In the matter of the care of the sick child I shall completely abandon the methods of the schools and offer you a system of remedial hygiene that respects the instincts of life and recognizes the orthopathic character of so-called disease.
The hygienic principles and practices herein set forth have been developed during the past one hundred and eight years and have been thoroughly tested in practice. The names of Jennings, Trall, Graham, Taylor, Shew, Page, Dewey, Walter, Oswald, and Tilden in America, Combe and Densmore in England, Rikili, Hensel, Lahman and Berg in Germany and on the European continent, are deserving of special mention in connection with the development of these principles and practices.
Mother's Hygienic Hand-book, Trall 1874; How to Feed the Baby, Page 1882; Natural Hygiene, Lahmann, 1898; Physical Education, Oswald, 1901; The Care of Children, Tilden, 1916; and Children Their Health and Happiness, Tilden, 1928; are the best books that have appeared which deal with the care of children. All but the last two of these are out of print while these two leave much unsaid that should be said.
I shall draw freely upon these splendid works and upon other splendid books, which are not directly concerned with child care, as well as upon my own experience and study. I wish to acknowledge my indebtedness to the authors of the above mentioned books, to all the men mentioned above as adding to our knowledge of the science and art of natural hygiene, as well as to the many others not mentioned.
Having cleared the ground somewhat, I desire to give the reader a few definitions before preceding to the development of the book proper.
Hygiene is that branch of biology that relates to the preservation and restoration of health. We recognize two kinds of: Hygiene--namely, Natural Hygiene and artificial or spurious hygiene.

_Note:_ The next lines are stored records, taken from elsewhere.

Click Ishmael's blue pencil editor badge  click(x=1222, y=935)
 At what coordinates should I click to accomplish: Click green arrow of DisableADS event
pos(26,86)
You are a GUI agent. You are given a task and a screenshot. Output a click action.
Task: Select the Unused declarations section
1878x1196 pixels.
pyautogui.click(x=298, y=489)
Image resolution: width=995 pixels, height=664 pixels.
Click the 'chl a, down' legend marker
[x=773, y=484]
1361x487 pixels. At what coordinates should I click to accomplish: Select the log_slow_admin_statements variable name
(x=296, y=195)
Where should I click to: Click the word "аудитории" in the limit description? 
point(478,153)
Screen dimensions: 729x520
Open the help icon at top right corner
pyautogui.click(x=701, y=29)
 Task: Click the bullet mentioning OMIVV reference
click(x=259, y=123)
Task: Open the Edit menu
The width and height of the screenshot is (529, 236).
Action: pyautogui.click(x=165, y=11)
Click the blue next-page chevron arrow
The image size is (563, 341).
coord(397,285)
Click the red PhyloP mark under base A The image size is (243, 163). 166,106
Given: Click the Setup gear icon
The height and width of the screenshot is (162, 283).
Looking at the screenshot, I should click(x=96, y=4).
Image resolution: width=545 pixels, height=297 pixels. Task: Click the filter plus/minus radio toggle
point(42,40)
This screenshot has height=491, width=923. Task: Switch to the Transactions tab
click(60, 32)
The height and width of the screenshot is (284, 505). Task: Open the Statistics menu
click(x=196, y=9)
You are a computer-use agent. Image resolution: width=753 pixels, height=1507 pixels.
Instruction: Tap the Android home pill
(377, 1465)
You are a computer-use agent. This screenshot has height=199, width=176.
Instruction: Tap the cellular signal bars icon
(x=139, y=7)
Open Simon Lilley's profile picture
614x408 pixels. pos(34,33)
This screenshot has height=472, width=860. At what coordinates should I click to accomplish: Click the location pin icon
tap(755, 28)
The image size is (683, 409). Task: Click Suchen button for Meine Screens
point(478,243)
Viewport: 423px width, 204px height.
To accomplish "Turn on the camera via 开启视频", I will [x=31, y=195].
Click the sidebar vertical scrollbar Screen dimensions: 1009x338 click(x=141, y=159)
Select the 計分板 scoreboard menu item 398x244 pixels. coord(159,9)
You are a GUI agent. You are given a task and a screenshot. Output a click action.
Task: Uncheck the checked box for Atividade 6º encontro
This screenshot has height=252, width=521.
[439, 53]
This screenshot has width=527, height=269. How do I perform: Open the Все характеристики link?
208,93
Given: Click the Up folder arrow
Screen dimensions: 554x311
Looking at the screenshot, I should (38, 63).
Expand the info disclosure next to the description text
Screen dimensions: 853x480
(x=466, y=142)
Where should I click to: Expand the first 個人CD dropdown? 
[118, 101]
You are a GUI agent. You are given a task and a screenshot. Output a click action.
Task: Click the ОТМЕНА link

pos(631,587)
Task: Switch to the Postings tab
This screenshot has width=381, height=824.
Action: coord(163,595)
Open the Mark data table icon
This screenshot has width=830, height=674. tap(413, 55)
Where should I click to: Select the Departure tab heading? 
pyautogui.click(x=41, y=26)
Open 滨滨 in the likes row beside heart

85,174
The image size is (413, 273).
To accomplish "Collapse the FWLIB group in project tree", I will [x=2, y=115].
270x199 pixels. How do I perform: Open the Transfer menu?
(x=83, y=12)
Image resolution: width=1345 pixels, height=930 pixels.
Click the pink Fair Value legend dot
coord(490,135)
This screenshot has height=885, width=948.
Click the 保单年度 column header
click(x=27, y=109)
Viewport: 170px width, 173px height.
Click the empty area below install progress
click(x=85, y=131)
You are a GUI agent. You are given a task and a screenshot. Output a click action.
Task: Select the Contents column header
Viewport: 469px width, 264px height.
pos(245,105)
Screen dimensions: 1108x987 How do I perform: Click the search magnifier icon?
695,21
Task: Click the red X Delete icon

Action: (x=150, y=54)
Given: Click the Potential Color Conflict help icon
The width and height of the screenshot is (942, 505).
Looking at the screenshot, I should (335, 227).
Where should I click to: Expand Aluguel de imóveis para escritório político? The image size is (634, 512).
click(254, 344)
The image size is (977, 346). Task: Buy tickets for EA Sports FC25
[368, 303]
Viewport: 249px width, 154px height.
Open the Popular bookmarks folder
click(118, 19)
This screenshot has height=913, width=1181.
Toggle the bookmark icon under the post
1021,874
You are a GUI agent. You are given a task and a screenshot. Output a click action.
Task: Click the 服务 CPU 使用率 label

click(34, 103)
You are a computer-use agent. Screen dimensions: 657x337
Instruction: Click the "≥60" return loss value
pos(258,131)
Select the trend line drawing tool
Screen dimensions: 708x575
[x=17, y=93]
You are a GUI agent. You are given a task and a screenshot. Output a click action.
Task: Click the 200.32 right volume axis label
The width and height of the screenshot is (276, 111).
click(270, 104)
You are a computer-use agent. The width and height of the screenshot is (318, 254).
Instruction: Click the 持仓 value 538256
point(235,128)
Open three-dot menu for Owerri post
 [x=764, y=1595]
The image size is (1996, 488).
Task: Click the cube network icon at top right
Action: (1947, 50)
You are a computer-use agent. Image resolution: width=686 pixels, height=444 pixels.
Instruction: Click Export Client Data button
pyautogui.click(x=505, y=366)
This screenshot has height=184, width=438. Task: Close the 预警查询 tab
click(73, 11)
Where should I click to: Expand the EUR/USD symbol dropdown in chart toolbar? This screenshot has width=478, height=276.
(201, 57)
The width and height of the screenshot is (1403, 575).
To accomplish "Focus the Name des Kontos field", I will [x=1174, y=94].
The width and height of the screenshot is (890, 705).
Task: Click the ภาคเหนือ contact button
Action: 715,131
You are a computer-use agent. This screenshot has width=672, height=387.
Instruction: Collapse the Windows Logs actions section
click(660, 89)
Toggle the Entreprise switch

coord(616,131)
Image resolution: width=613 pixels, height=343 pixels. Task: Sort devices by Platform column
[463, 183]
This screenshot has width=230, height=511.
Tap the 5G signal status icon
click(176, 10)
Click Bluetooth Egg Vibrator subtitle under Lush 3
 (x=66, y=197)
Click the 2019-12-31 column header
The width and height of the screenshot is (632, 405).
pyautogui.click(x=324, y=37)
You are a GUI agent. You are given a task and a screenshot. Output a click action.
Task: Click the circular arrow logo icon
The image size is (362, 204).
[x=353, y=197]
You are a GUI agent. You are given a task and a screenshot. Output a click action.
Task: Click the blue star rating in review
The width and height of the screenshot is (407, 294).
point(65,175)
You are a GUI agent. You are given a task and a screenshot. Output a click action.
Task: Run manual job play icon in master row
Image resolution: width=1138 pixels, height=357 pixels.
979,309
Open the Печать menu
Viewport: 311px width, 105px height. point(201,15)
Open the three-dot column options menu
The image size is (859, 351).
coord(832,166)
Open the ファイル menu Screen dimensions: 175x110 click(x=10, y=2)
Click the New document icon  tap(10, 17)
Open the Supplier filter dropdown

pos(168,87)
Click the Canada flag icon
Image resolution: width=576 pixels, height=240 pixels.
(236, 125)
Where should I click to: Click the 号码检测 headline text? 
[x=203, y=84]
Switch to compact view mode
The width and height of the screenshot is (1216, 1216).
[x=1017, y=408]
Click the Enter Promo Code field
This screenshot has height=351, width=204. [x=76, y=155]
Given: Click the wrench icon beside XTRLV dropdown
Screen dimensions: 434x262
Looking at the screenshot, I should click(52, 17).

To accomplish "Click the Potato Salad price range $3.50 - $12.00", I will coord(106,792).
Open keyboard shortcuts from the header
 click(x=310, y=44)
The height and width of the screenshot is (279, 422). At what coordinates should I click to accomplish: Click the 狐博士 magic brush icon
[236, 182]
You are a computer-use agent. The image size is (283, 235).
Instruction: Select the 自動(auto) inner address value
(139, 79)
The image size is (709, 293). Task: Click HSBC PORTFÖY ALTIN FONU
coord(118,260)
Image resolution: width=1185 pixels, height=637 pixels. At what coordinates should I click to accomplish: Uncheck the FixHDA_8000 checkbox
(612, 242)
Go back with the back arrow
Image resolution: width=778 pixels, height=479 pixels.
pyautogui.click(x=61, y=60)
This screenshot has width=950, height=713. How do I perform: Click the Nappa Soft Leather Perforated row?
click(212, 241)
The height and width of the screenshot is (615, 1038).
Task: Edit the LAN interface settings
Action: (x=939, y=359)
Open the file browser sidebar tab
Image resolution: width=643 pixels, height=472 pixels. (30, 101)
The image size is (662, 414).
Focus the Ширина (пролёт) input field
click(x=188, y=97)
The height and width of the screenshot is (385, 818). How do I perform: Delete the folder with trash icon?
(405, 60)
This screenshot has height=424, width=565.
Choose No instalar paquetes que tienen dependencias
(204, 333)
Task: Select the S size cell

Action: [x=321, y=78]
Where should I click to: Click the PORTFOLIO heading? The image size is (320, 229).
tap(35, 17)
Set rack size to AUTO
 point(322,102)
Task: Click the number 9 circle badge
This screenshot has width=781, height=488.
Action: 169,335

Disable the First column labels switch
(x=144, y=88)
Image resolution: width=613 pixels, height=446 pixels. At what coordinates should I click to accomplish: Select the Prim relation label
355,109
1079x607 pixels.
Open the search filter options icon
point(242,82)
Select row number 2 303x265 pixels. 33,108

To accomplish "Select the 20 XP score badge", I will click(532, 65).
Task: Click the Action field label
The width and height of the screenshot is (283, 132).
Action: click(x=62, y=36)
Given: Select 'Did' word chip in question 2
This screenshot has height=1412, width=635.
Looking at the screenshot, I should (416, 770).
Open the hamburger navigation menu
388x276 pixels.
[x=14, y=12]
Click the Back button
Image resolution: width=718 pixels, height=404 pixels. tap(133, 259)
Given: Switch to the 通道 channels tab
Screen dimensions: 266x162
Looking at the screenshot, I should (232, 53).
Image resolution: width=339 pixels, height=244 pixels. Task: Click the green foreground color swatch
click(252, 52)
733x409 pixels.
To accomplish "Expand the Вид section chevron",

Natural Hygiene is the instinctive and intelligent employment of the forces and agents of nature for preserving and restoring health. It comprehends those eternal and ever present needs of life, health, growth development and activity--light, air, water, food, rest, sleep, exercise, cleanliness, cheer, hope, courage, poise and freedom from devitalizing habits - and is divided, for convenience, into:
Preventive Hygiene, or the hygiene of healthful maintenance, by which is meant the instinctive and intelligent employment of hygienic principles, forces and agents for the preservation of functional and structural integrity and the promotion of growth and development) and--
Remedial Hygiene, or the hygiene of health restoration, by which is meant the instinctive and intelligent employment of hygienic principles, forces and agents for the restoration of sound health. It studies life and health.
All of this together we include under the term, Orthobionomics. Bionomy is the science of the laws of living functions; or that branch of biology which treats of habits and adaptation. Orthobionomics is a word which I have coined to designate the correct adaptation of environment to life. Orthobionomics is natural Hygiene. Orthotrophy, is a word I have coined to designate that part of orthobionomics which relates to food and feeding in health and disease. The word means correct food.
Artificial or Spurious Hygiene, is the use of artificial and unnatural principles, forces and agents in an effort to prevent and cure disease. It studies disease and death. It employs, as the proper means of preventing and curing disease, poisonous chemicals, of mineral, animal and vegetable origin, septic vaccines, putrid serums, fly swatters, sterilizing processes, antiseptics, surgical processes, and fear, apprehension, panic, etc., as the proper elements of hygiene, and is divided into:
Prophylaxis, which means the prevention of disease; and--
Therapeutics, which is the application of remedies in the treatment of disease.
Together these two--prophylaxis and therapeutics--are designated modern medical Science. A medicine is a remedial agent.
The reader will see from these definitions that that our entire approach to the subjects that are to occupy our attention in the following pages, is diametrically opposite to that of the traditional approach. This will become even more apparent as the following chapters are mastered.
My only request, dear reader, is that you do not condemn those portions of this book which may be new to you or which may appear revolutionary or radical, until after you have throughly studied, and investigated them and given them a thorough trial. Snap judgement should be avoided. Prejudices and prepossessions should not be permited to blind you, to new truths. Test all things and retain those which prove true.